Like most of Southeast Asia, cash is king. You’ll always need to carry cash to shop in local markets. ATMs are easy to find in the cities and some other tourist areas.
PASSPORTS & VISAS
• Validity of at least six months after your arrival back in the UK
• Tourist Visa required and you can get this on arrival.
WHEN TO TRAVEL
Peak season: late December – mid January
Coolest weather: November – February
Hottest weather: March & April
Rainy season: May – October
What to Wear
Dressing modestly is strictly observed in temples (including those in Angkor) and you will not be allowed to enter if you’re showing too much skin. Read more here Buddhist Temple Etiquette. It is recommended that you dress modestly all the time, not just for visiting temples to respect local customs. Keeping covered will protect you from sunburn in the day and insect bites at night.
Head & Feet
The head is considered the most sacred part of the body in Buddhism and the feet the most impure. It’s therefore considered to be extremely improper to touch someones head. Likewise, pointing at things with your feet, putting your feet on furniture or pointing towards people with feet are rude gestures. You shouldn’t be surprised or offended if shop owners ask you to remove your shoes before entering and this is required when visiting a temple.
As with many Southeast Asian nations, if there isn’t a marked price it’s appropriate to barter. At first you might feel uncomfortable but soon you’ll enjoy it. You should always look to pay in the local currency and have a maximum price you’re willing to pay in mind – it can be very easy to get carried away! You’re more likely to get a good price if you’re friendly and keep smiling. Rudeness and aggression are not good tactics for negotiation and are generally seen as embarrassing.
FOOD & DRINK
Cambodian cuisine might appear similar to Thai and Vietnamese. The far south of Vietnam now known as the Mekong Delta was once part of the Khmer empire and like Vietnam, Cambodia was once a French colony which left its mark on the food.

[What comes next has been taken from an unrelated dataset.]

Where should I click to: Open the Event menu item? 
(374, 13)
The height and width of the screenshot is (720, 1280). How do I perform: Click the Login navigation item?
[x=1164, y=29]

A creamy fish curry made with coconut milk, eggs, fish sauce, palm sugar and Kroeung, a curry paste, which gives the dish its distinct flavor. Amok is traditionally steamed to cook and is served with rice.
Khmer Red Curry
Coconut milk base with herbs and spices but without the heat of a Thai Red Curry.
Sugar Palm Wine
LANDMINES & Unexploded Ordinance (UXOS)
Cambodia has endured a lot of conflict and the effects are still felt today. Landmines and UXOs litter the country so it’s important to stay on marked paths in rural areas.
In the early 1960s the war in Vietnam intensified. Laos and Cambodia became strategically important to the North Vietnamese Army and the Viet Cong, who build roads through the two countries along the spine of Vietnam allowing them to transport supplies to the south. To disrupt the flow of goods, South Vietnam supported by US airpower ran 580,000 bombing missions, dropping two million tons of ordnance between 1964 and 1973. Up to 30% of all bombs failed to detonate meaning nearly 45 years later, millions of unexploded bombs. Killing tens of thousands of people and causing life altering injuries.
Two weeks before the fall of Saigon, which marked the end of the Vietnam war, the Khmer Rouge took control of Phnom Phen. They launched a campaign to turn back the clock to Year Zero, forcing everyone into work camps. Millions died of starvation, disease or were murdered in prisons, killing fields and caves. Towards the end of the regime in 1979 and in the two decades that followed, mines were laid across the country. Today, many mines have been cleared but millions still remain with most in the rural north-west of the country, especially along the Thai border. The most effected are those working on the land in rural communities.
Charities are working to clear the land and educate communities about the risk UXOs, often poorly equipped and funded. It’s important that if you want to contribute to the efforts to only give money to a listed charity.